Exploring the Non-Gaussianity of the Cosmic Infrared Background and Its Weak Gravitational Lensing

TL;DR

This paper investigates how gravitational lensing affects the non-Gaussian statistical properties of the Cosmic Infrared Background (CIB), revealing significant modifications in higher-order correlations and proposing methods for lensing estimation.

Contribution

It introduces a novel analysis of lensing effects on CIB non-Gaussianity using needlet-like filters and PDFs, expanding understanding beyond power spectra.

Findings

Lensing alters 3-point and 4-point functions by tens of percent at large scales.

Power spectrum changes are less than two percent due to lensing.

Relative entropy of PDFs can be used to estimate lensing effects.

Abstract

Gravitational lensing deflects the paths of photons, altering the statistics of cosmic backgrounds and distorting their information content. We take the Cosmic Infrared Background (CIB), which provides plentiful information about galaxy formation and evolution, as an example to probe the effect of lensing on non-Gaussian statistics. Using the Websky simulations, we first quantify the non-Gaussianity of the CIB, revealing additional detail on top of its well-measured power spectrum. To achieve this, we use needlet-like multipole-band-filters to calculate the variance and higher-point correlations.

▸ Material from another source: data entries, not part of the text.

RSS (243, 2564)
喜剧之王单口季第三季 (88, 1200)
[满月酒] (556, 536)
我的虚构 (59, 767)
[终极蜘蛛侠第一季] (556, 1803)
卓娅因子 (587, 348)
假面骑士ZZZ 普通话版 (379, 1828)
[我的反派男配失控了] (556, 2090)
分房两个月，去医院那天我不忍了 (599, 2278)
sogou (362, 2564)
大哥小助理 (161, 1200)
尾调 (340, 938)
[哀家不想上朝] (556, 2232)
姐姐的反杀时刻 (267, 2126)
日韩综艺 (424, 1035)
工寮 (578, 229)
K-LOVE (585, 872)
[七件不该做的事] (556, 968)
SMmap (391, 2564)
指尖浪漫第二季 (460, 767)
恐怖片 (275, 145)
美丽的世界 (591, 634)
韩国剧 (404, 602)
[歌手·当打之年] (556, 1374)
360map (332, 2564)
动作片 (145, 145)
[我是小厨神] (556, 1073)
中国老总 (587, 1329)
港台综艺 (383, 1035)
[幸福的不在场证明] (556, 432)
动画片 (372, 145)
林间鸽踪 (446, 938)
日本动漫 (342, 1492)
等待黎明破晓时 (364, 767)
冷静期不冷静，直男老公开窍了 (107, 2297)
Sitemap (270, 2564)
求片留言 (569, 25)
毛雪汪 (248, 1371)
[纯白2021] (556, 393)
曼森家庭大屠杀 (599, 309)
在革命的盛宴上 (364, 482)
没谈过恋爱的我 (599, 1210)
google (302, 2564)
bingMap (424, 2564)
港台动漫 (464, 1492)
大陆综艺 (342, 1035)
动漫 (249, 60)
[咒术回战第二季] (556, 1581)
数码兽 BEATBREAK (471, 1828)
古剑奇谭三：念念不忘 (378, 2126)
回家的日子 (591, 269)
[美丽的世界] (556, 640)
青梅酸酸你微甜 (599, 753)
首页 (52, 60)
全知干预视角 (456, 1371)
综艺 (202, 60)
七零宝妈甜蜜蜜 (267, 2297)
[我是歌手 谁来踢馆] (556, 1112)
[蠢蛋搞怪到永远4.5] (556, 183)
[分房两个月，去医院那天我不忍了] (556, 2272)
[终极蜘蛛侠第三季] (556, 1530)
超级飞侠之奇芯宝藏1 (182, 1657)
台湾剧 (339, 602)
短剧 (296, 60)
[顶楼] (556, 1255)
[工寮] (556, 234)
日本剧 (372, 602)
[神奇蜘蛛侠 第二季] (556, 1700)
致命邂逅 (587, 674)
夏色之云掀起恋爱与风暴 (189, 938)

Using our simulations, we show the 2-point, 3-point and 4-point spectra, and compare our calculated power spectra and bispectra to Planck values. We then lens the CIB, shell-by-shell with corresponding convergence maps, to capture the broad redshift extent of both the CIB and its lensing convergence. The lensing of the CIB changes the 3-point and 4-point functions by a few tens of percent at large scales, unlike with the power spectrum, which changes by less than two percent. We expand our analyses to encompass the full intensity probability distribution functions (PDFs) involving all n-point correlations as a function of scale. In particular, we use the relative entropy between lensed and unlensed PDFs to create a spectrum of templates that can allow estimation of lensing. The underlying CIB model is missing the important role of star-bursting, which we test by adding a stochastic log-normal term to the intensity distributions. The novel aspects of our filtering and lensing pipeline should prove useful for any radiant background, including line intensity maps.